‘Justiça do Trabalho não é vilã do Brasil’, afirma Ronaldo Callado, em artigo no Estadão

O presidente da AMATRA1, Ronaldo Callado, publicou artigo no blog do jornalista Fausto Macedo, no Estadão, nesta quarta-feira (16), no qual defende a Justiça do Trabalho.

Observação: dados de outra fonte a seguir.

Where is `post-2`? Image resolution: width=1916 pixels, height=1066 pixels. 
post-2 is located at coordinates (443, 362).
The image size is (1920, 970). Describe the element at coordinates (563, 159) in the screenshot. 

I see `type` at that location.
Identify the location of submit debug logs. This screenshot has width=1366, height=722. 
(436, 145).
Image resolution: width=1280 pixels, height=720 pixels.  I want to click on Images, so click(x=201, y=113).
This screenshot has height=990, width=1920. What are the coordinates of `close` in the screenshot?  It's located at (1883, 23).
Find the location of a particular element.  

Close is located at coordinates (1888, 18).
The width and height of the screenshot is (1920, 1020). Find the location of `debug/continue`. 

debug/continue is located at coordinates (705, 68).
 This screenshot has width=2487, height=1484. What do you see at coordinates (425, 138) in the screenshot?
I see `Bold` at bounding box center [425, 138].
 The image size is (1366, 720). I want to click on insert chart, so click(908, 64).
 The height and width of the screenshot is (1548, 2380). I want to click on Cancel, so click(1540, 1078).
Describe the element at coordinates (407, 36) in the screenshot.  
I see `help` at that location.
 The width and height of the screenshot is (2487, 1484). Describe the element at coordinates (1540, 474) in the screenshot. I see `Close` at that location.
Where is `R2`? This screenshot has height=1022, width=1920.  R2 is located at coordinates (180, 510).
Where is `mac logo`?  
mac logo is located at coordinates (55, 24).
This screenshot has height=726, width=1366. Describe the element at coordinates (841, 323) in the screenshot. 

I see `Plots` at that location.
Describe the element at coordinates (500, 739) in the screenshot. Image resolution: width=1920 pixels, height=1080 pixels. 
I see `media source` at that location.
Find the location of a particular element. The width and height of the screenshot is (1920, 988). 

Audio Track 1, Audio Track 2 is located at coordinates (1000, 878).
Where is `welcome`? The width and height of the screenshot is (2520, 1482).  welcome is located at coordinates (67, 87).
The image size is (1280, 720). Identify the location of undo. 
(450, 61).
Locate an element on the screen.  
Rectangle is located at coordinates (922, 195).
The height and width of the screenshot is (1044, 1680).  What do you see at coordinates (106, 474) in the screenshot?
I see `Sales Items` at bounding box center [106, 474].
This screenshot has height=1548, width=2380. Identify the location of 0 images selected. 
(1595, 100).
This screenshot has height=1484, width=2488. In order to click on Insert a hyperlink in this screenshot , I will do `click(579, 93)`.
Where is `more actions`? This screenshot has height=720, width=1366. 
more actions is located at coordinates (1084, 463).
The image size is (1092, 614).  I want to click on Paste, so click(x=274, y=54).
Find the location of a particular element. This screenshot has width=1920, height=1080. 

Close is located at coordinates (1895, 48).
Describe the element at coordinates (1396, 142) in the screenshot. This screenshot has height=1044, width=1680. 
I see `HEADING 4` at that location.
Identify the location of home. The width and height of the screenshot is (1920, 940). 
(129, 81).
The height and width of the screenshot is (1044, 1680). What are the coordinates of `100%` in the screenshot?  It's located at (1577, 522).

Callado rejeitou a afirmação de que os magistrados trabalhistas favoreçam um dos lados e citou dados do TRT-1 (Tribunal Regional do Trabalho da 1ª Região) que mostram que apenas 3,3% das ações julgadas são consideradas totalmente procedentes.

“Esse fato é considerável, se levarmos em conta que a maioria das ações diz respeito exclusivamente ao pagamento de verbas rescisórias, isto é, aquelas incontroversas e às quais o trabalhador, de todo o modo, teria direito.”

O presidente da AMATRA1 também esclareceu que as leis do trabalho não se mantêm as mesmas desde a promulgação da CLT (Consolidação das Leis do Trabalho), em 1943, como afirmou o ministro da Economia, Paulo Guedes.

“De lá para cá, foi alterado incontáveis vezes, com supressão e criação de novas regras, principalmente para se adequar à nova realidade constitucional, desde 1988.”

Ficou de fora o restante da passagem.